A poem to the woman who left me because of the size of my wallet.
—
“American women as a whole have never been confronted with such a radically shrinking pool of what are traditionally considered to be ‘marriageable’ men — those who are better educated and earn more than they do. So women are now contending with what we might call the new scarcity.”
Kate Bolick, US Magazine, November 2011
At the age of 37, I surrendered to despair;
I was short on hope and confidence, and shorter still on hair.
I’d given up on capturing a Mrs, Ms, or Miss;
Five years I’d been without a shag, and two without a kiss.
From time to time my couple friends would have me as their guest,
But a steady flow of babies kept them under house arrest.
Just one recurring fixture made me stir from my abode:
The monthly beer and curry with the boys off Euston Road.
Most of them were married too, but since the wives were banned,
I didn’t feel so isolated in no-woman’s-land.
Then one September Friday, an honorary non-male
Was given leave to join us for a vindaloo and ale.
Name: Ellen. Age: mid-30s. Brief description: bright and kind,
Nice-looking from the front, and even nicer from behind.
We’d met before, and got on well, yet never felt that buzz;
Back then she’d been a Mrs — but now she was a Ms.
The next day she was jetting off to Egypt for a cruise.
She’d realised that day she had no sleeping bag to use;
And autumn nights upon the Nile, she’d heard, were not benign.
“I live near here,” I volunteered. “Why don’t you borrow mine?”
So she walked with me to my flat and took my bedroll with her,
And came back to return it after two weeks on the river.
As she vanished through the door, she mentioned, casually,
A friend had planned a party for the weekend.
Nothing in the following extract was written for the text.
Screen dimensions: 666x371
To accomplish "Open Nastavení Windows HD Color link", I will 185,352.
Was I free?
That Saturday, we weren’t the most gregarious of guests;
We spoke only to each other (the hosts were not impressed).
But we got on like a tree and an environmentalist,
And when we said goodnight that night, we kissed.
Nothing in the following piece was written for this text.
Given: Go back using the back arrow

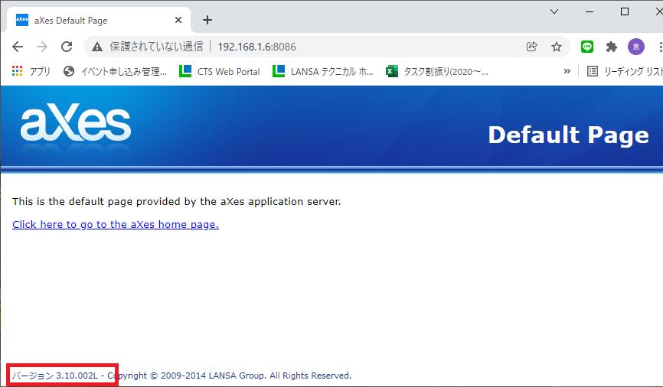Looking at the screenshot, I should [x=18, y=47].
Later, as I fell asleep, I felt like Ayrton Senna,
Or a National Lottery winner. Well, at least I’d won a tenner.
From that day on, we barely spent a single day apart;
Her carefree air (and derriere) directly won my heart.
She liked my friends, I liked hers. Some even liked me back;
Had an exit opened up from my romantic-cul-de-sac?
The next two months were ecstasy: we both said “I love you”;
And with just one exception, did the things that lovers do.
We kissed, we hugged, we shared a bed; she let me touch her breasts;
But we never got ecstatic (she was “waiting for some tests”).
Then, just as I was thinking that I’d found my heart’s desire,
Fate ripped my heart out of my chest and chucked it on the fire.
Sunday: went out for a meal. They brought me the wrong main
But as the substitute was fine, I chose not to complain.
Monday: she popped in unannounced — her dance class was nearby.
Tuesday: she called and asked me round to kiss her inner thigh.
Wednesday: she made another call, less tender than the last:
“We really need to talk,” she said. “I think we’re going too fast.”
We picked a venue (near her place) for me to state my case
Where I gently pointed out that it was she who’d set the pace.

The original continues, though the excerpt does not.